For the government of Nur-Sultan it is a small consolation that Kazakhstan has climbed there in recent months global ranking of countries with the highest monthly hash rate (i.e. the processing power intended for cryptocurrency mining). According to what was reported by the Center for Alternative Finance of the University of Cambridge in its latest Bitcoin Mining Map (updated to August 2021), in fact, the post-Soviet Republic is now in second place with a world share of 18%, behind the United States reaching 35%, but ahead of Russia, which stops at 11%. Until June of this year, before the ban, the ranking it was dominated by China, with nearly 35% global. For the record, Italy stops at 0.05%.

If so far the Kazakh authorities have seen in the activities related to cryptocurrencies above all an opportunity for economic diversification and the influx of investments in the country, in June 2020 the desire to attract in the following three years was expressed beyond 700 million dollars of investments in the sector, the energy fallout could change the picture. The rationing to the largest consumers has already begun and there is also talk of measures to limit access to the electricity grid to unregistered mining operators or the introduction of a maximum limit of energy inflow intended for the sector as a whole.

However, the crisis of one country can represent an opportunity for another. As reported by Eurasianet, in fact, the Russian state company Inter RAO, operator of export and import of electricity, immediately proposed for open a supply channel at market prices to Kazakhstan, a costly alternative for the Kazakh authorities but probably the only one currently viable, considering the approach of the very rigid Central Asian winter. A proposal that is being examined by the Nur-Sultan Ministry of Energy, aware that, as explained by the Deputy Minister Murat Zhurebekov during a press conference, for a more systemic solution to the problem, investments in the national network would be needed for at least 1.5 billion dollars and at least five years of time.

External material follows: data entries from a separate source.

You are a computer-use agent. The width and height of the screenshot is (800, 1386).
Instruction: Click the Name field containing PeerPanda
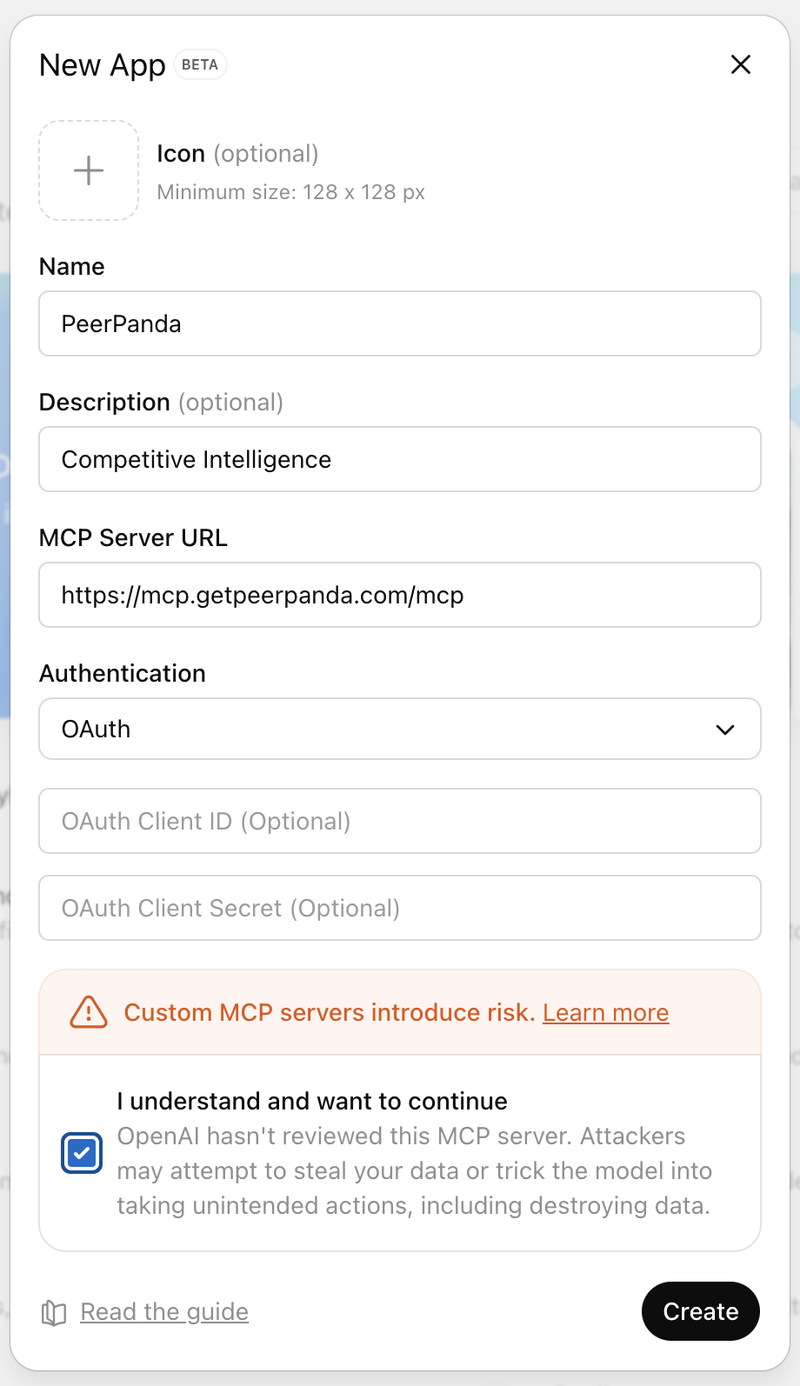400,323
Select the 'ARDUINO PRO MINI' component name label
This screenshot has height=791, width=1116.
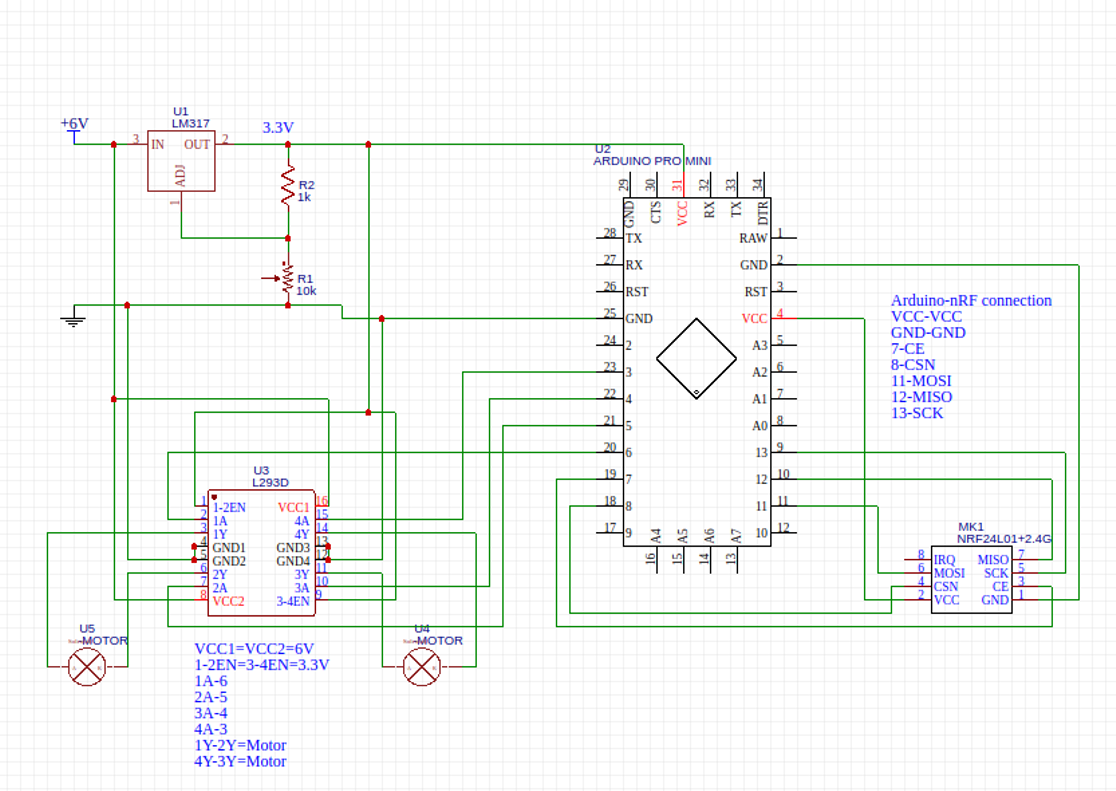tap(652, 160)
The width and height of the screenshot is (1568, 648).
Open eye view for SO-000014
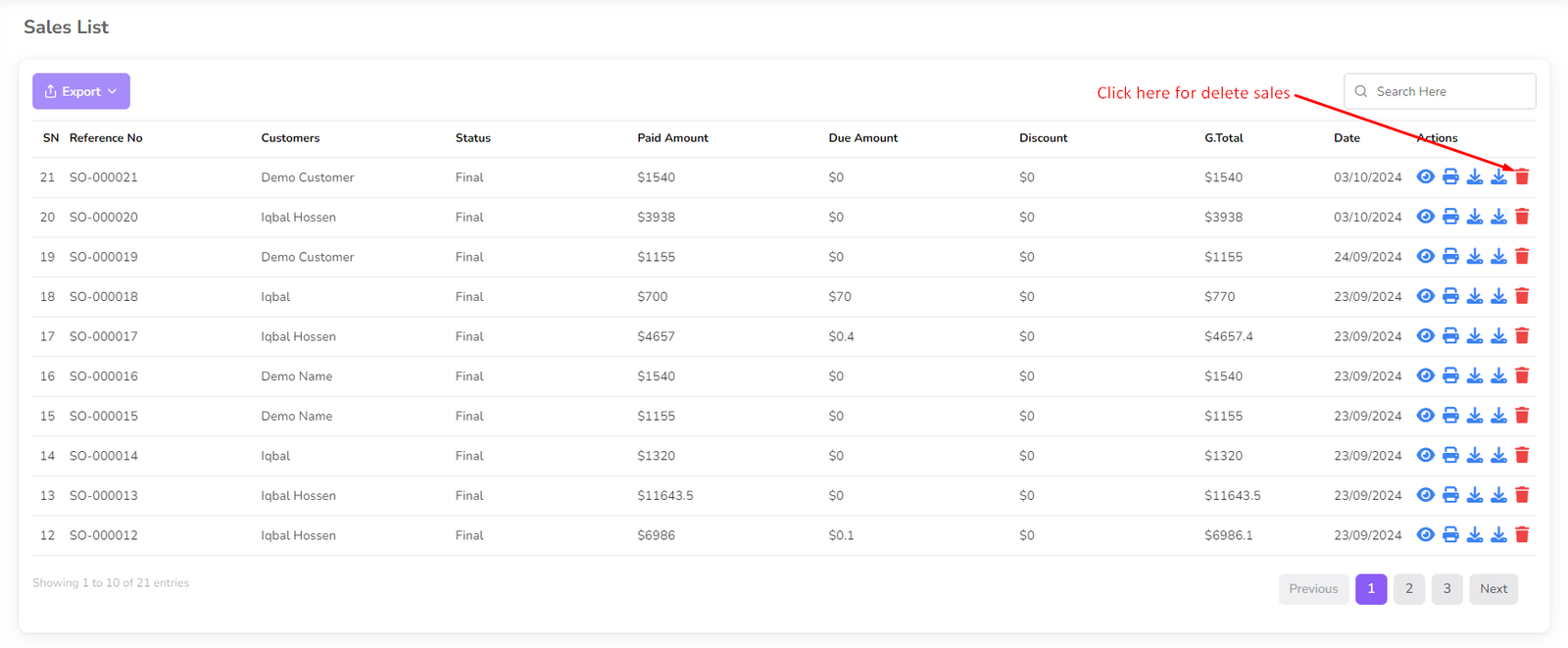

The theme is also environmental, as well as economical. In fact, Kazakhstan occupies the tenth position globally for per capita emissions of carbon dioxide and, considering that much of the electricity is produced internally using coal-fired power plants keeping the price of the same artificially low, the difficulty of satisfying the internal demand will further delay the transition to renewable energies. On the other hand, the impact of cryptocurrencies on environmental sustainability is a topic that is increasingly in the spotlight, also because the numbers speak for themselves. Some estimates indicate that the “extraction” of Bitcoin – the most widespread and well-known cryptocurrency – generate between 22 and 23 million tons of carbon dioxide per year, equal to the emissions of countries like the Jordan or Sri Lanka. Still, according to data from the University of Cambridge, the annual amount of electricity needed to produce Bitcoins is almost equal 122 Terawattora, greater than the annual consumption of countries such as Argentina, Holland and United Arab Emirates.

Other countries may soon make the same decision as China by banning mining. This is what, for example, has recently been advocated by the Finansinspektionen, the Swedish Financial Supervisory Authority, and the Swedish Environmental Protection Agency. In the midst of Cop26, just concluded in Glasgow with an agreement deemed unsatisfactory by many observers, the two bodies have released one joint declaration, in which it is emphasized that the growing interest in renewable energy of cryptocurrency miners is not a positive element but a danger, because the renewables produced should be used for the climate transition of essential services towards sustainable models. Hence the invitation to ban mining on Swedish territory.

If the theme divides into contexts where there is no risk of energy rationing, the issue can only become even more thorny in countries, such as Kazakhstan, where promoting a sector such as cryptocurrencies at an institutional and economic level can have heavy repercussions on citizens’ daily lives. A dilemma that is currently difficult to resolve.